The new vessels will be operated in the Patagonian port of Rawson by local artisanal fishermen – but that does not mean these are simple boats. Vanoli Aloncar director Hugo Obregozo’s thinking was to provide all technology and construction quality of a larger boat.
‘We invested a lot of time in improving their design in order to maximise their hydrodynamic and waterline profiles. This way we can have better propeller dimensions and enhance the engine’s efficiency,’ he said.
The three new boats have a 9.90-metre length, which is the maximum length for artisanal boats in Rawson. Don Matute and Nuestra Señora de Itatí 2 have exactly the same design. Natanael has a few differences in the arrangement of the wheelhouse and has an open bow section.
Although those projects could not be submitted to marine tests at a university, the engineers – the shipyard worked together with INA Ingenieria on the design – took painstaking measures to ensure highly stable vessels, considering that Patagonian waters can be a challenging part of the world to fish.
The engine and equipment are basic, according to Hugo Obregozo. The three boats each has a 331kW engine powering a 1300mm propeller. Outfitting includes radar, AIS and electronics to pinpoint the best areas fishing areas, said Ramón Sovak, the owner of Nuestra Señora de Itatí 2.
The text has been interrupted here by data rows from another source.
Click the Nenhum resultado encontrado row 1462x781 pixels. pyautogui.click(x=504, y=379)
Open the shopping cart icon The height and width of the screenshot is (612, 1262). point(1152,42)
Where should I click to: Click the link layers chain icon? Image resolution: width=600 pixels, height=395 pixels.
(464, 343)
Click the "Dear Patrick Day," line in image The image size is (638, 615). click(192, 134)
‘I have had a boat with the same name for 15 years. I needed to expand its carrying capacity and engine power,’ he said, and explained that his main catch is Argentine red shrimp, but the uncertainty concerning the stocks – which have been variable in terms of location and volume from a season to another – prompted him decide to prepare to fish for hake as well. The boat has a 45m3 fishroom.
‘With my old boat, if I decided to head northwards, for instance, 30km was as far as we could go. The new boat is much heavier, has an extended bow that maximises its seakeeping abilities, and there is an additional 50kW engine power,’ he said.
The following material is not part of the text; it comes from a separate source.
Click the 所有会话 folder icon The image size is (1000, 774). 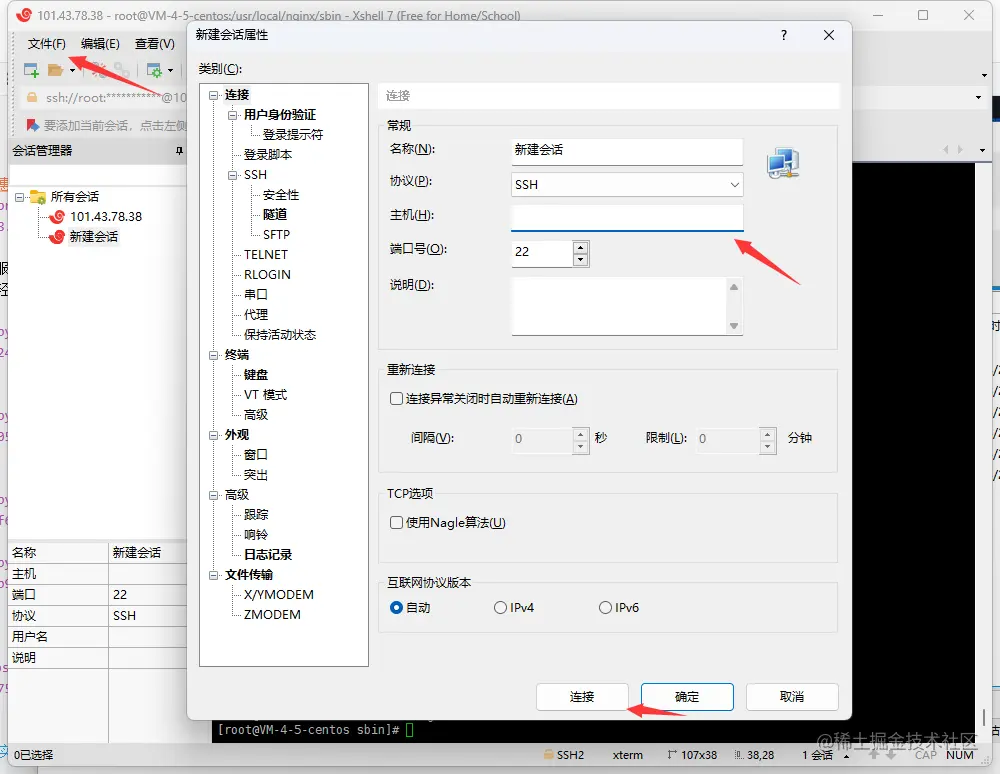[x=38, y=196]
Hugo Obregozo said that he avoided using materials other than steel, given that maintenance and repair can be difficult in the region – and steel is easier and cheaper to work with.
‘All the insulation is fireproof, in order to comply with the Argentinian rules,’ he added.
The fishroom is insulated but does not have freezing capacity, given that Rawson’s coastal boats do not fish for more than a day and usual practice is take ice to keep catches fresh.
‘We usually leave before 4AM and are back in port by 4 or 5PM, going as far as 12 miles from the shore. In my old boat, the crew could not sleep on board. The new one has bunks for them,’Ramón Sovak said. The three boats have a small galley area and accommodation for up to five crew.
According to Hugo Obregozo, he and his three clients have known each other for a long time. Ramón Sovak, for instance, used to work for Obregozo’s father decades ago.
‘I was looking for high quality and good prices. I knew I would get both with Vanoli Aloncar. Besides, reliability is very important in this industry,’ Ramón Sovak added.
The intention was to conclude the builds of the all three projects within six months, but the Argentinian economic crisis, further intensified by the mounting prices of commodities since the Russian invasion of Ukraine, ended up delaying the process by a few weeks.
‘Luckily we were fast with the build process and the situation was kept under control. Steel sheet prices tripled in some cases over the past months, which had a serious effect,’ Hugo Obregozo said, commenting that the shipyard team took advantage of the delay to upgrade the electrical systems of the three boats. ‘We hope to conclude everything within 20 days,’ the director said.
The shipyard is currently working on a fourth project and Hugo Obregozo hopes that the raw material prices will not affect this too seriously.
‘We have to be always optimistic here. I hope the markets will stabilise,’ he said.